Why is this happening? Because the United States is in retreat. What is the Obama administration’s response to these events? Further retreat.
Having withdrawn from Iraq, and seeing it now fall apart, the administration is nonetheless determined to get out of Afghanistan. Its Russia “reset” is a joke, and its “pivot to Asia” an empty slogan. Secretary of State John Kerry huffed and puffed when Bashar al-Assad used chemical weapons last year, and asserted it was a Munich moment. How right he was! Kerry came back brandishing a piece of paper, and Assad remains in power.
Having failed to hold Assad accountable for the use of weapons of mass destruction, Kerry now says that global climate change may be the weapon of mass destruction we should most fear. Sure. Meanwhile, in the real world of real weapons, our military is being decimated in size as it is being enervated by political correctness. And on the matter of sheer competence in the execution of foreign policy, to say that we have a B-team in charge is an insult to B-teams everywhere.
We’re tempted to produce at this point appropriate Winston Churchill warnings and statements from the 1930s. But the current situation is almost too pathetic to be worthy of Churchillian exhortation. We’re dealing with no recent memory of the Great War, no Great Depression, no Hitler or Tojo or even a Mussolini. We don’t need extraordinary heroism or exemplary statesmanship to deal with the second- and third-rate threats that we face. We require competent men taking serious measures.
But we don’t have them. And of course second- and third-rate threats, if unchecked, can cause much death and destruction. Minor league gangs and small-time thugs can destroy a neighborhood if there’s no police force. A small infection, if untreated and allowed to spread, can kill as surely as a cancer. Rome fell not to the majestic Hannibal but to groups of unimpressive barbarians. Chaos that results from weakness and dissolution can be as hard to remedy as defeat by formidable and well-organized foes. A panicked retreat can be hard to reverse even if the original opponent isn’t that formidable. It’s undoubtedly true that “Lilies that fester smell far worse than weeds.” But weeds can kill a garden too. And under President Obama, we’ve allowed the weeds to spread and multiply at an amazing rate.

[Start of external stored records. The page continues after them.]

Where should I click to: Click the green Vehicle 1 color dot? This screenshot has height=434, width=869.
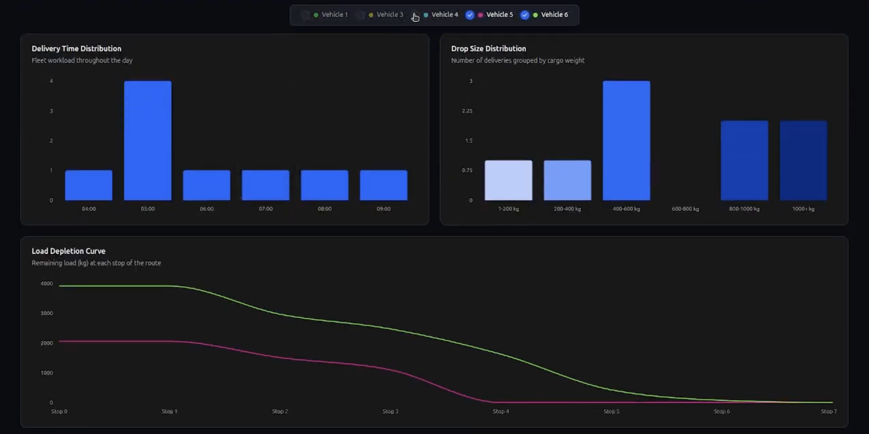pyautogui.click(x=316, y=15)
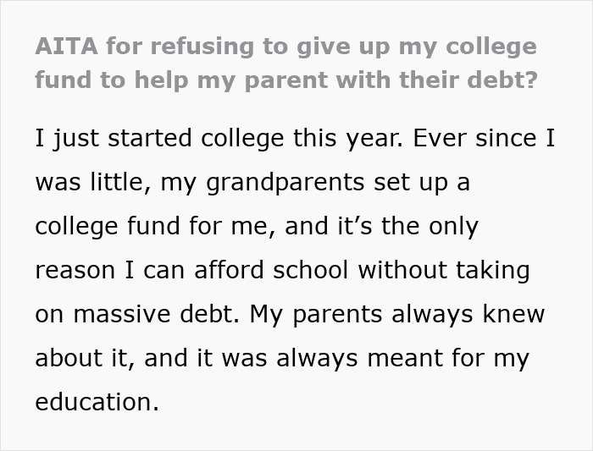Click the AITA post title heading
593x451 pixels.
(x=286, y=63)
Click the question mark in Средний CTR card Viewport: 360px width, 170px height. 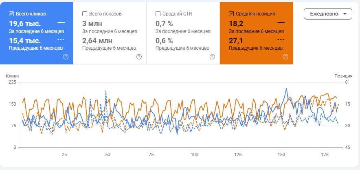tap(212, 57)
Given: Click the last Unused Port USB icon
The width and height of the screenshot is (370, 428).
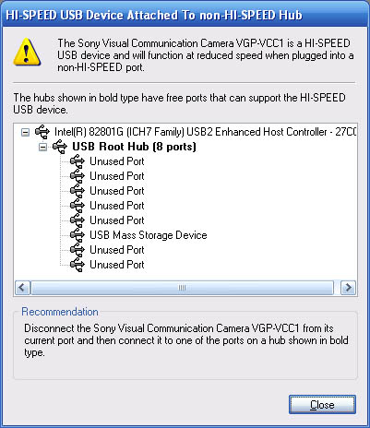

All of which leads us—in this instance at least—to cite the Lincoln of 1838 rather than the Churchill of 1938: “If destruction be our lot, we must ourselves be its author and finisher. As a nation of free men, we must live through all time, or die by suicide.” Suicide isn’t yet imminent. But we are on the cusp of accepting—even embracing?—a stance of shirking fearfulness and shrinking timidity. A nation of free men needs at times like this leaders who step forward to “sound forth the trumpet that shall never call retreat.” Obama has a piccolo that only calls retreat.